С другой стороны, я прекрасно понимал: опыт многих поколений, знания, которые копились тысячелетиями, – великая ценность. Один человек не в состоянии ее превзойти, если он, конечно, не Бог… Вполне допускаю, что я чего-то не оценил, недопонял. Беспросветно темных мест у любого мудреца предостаточно. Но и тут что-то не так. Меня преследовало отчетливое ощущение, будто мне уже давным-давно все обо всем известно, что я уже знал об этом. Короче говоря, роясь в книгах, я не встречал ничего, что не казалось бы избитым, что ли…
Поначалу это тешило самолюбие. Но читать об известном, по меньшей мере, скучно.
К тому же, окидывая критическим взглядом знания о мире, накопленные столетиями, я приходил к парадоксальному выводу. Океан информации (даже если брать только книги) вполне соизмерим с самим миром. О чем это говорит? Да о том, что в наше время для человека практически нет никакого значения, какой избрать путь для постижения мира – книжный или практический.
Никакой жизни не хватит перелопатить горы накопленных знаний. Большая их часть не только сомнительна и неточна, но просто является заведомым бредом. Не говоря о том, что разыскать крупицы истины так же трудно, как и если бы заново их открыть. Например, заново открыть сверхпроводимость или разработать какую-нибудь уникальную компьютерную технологию. Не говоря уж о том, что вполне вероятно ты с самого начала окунешься в какое-нибудь болото ложных направлений и уже до конца дней из него не выкарабкаешься. За познание какого объекта разумнее приняться – за изучение накопленных о мире знаний или все-таки за изучение самого этого мира?

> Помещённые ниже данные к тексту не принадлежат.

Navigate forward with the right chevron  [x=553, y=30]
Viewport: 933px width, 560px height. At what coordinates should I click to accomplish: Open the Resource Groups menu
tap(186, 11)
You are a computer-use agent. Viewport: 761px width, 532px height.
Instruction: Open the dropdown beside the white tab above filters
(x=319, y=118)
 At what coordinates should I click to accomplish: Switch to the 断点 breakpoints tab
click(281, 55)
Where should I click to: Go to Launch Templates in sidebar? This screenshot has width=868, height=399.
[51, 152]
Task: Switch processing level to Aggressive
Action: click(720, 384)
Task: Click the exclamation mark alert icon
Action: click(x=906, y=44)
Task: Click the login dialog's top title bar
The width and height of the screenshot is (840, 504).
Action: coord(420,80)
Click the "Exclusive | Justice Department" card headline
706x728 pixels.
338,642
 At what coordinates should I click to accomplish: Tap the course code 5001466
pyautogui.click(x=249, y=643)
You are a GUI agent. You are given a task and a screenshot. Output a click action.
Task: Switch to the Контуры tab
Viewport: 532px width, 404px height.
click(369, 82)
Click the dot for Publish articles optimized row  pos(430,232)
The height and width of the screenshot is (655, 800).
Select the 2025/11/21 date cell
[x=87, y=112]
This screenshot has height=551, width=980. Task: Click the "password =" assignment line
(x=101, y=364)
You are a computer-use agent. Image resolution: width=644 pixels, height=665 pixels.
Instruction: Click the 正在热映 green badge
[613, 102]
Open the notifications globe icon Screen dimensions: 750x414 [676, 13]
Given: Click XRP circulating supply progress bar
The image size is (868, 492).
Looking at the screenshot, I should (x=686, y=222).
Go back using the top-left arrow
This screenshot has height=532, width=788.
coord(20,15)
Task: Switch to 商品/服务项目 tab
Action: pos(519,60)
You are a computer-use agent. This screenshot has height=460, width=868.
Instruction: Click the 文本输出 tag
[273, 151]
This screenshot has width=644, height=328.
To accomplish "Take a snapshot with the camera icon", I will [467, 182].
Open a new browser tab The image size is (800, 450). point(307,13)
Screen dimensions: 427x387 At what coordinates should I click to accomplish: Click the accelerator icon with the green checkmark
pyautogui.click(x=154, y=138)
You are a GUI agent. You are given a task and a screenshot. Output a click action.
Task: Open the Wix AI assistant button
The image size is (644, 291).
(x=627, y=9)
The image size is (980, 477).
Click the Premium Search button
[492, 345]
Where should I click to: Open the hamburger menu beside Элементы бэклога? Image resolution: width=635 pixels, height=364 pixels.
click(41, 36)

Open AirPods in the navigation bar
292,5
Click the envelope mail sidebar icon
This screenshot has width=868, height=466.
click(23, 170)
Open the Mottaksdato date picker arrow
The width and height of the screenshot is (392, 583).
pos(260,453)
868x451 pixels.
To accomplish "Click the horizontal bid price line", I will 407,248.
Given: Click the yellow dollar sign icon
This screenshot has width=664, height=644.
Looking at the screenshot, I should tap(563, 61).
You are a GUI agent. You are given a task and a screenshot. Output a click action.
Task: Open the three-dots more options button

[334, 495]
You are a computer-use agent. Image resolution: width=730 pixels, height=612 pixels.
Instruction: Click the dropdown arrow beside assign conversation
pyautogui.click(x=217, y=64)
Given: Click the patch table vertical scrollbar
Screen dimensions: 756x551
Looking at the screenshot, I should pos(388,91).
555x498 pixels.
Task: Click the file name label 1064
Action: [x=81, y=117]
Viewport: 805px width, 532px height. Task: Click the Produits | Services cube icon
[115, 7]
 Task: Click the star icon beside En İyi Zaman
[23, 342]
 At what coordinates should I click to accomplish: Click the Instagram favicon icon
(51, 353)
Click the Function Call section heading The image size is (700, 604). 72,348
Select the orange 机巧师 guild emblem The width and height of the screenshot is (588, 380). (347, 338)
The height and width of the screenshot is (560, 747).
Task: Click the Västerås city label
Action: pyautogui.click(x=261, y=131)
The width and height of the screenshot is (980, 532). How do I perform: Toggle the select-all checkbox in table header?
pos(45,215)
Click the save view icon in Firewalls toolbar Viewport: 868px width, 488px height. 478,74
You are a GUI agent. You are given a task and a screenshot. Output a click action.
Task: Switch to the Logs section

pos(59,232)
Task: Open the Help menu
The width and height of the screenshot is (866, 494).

Увы, не меньше новомодных кумиров, казались мне подозрительны и светочи мысли, проверенные временем. Так и тыкали ими в глаза. А это, если вдуматься, довольно странно: они-то, сами мудрецы, медитировали где-то в своих укромных заповедных углах, им и в голову не могло прийти, что их текстами, упакованными в кричащие переплеты, будут торговать на перекрестках, рекламируя, словно пиво или сигареты.
Прочел, между прочим, и Фрейда с Юнгом, и, как говорится, ничуть не офигел. Тоже земные жители. Тоже безбожно путают собственные чувства с реальностью. Почему же мы откапываем в какой-нибудь фразе классиков столько смысла? Да потому что даем себе труд над ней задуматься! А это только первые имена на прилавках и, может быть, никак не единственные и не сверхценные. И они не были включены даже в программу вступительных экзаменов. Не входили в нее труды людей вроде Ницше с Хайдеггером, непонятные даже сами себе. Глыба тире монада на все времена Лейбниц назван предтечей кибернетики и, как надгробие самому себе, утоплен в дифференциальном исчислении. Не говоря о профессоре Ганнушкине, предназначенном лишь для употребления в спецучреждениях. А ветер, словно эхо, доносил до меня и другие имена, звучащие, как имена мощных древних богов: Пла-а-тон, Сокра-а-а… А поинтересуйся у этих богов: а на что они, собственно, реально, кроме рассуждений, способны в этом мире? – встрепенутся, придут в себя и только руками разведут. Нет ответа. Разве что интриговать, воевать, торговать – как самые обычные люди. Разве что самоустраниться из общества – стать изгоями. Платон мне не друг. Но и истина не дороже. По крайней мере, честно. Не люди стали, как боги, но, видно, боги упали и сделались, как человеки.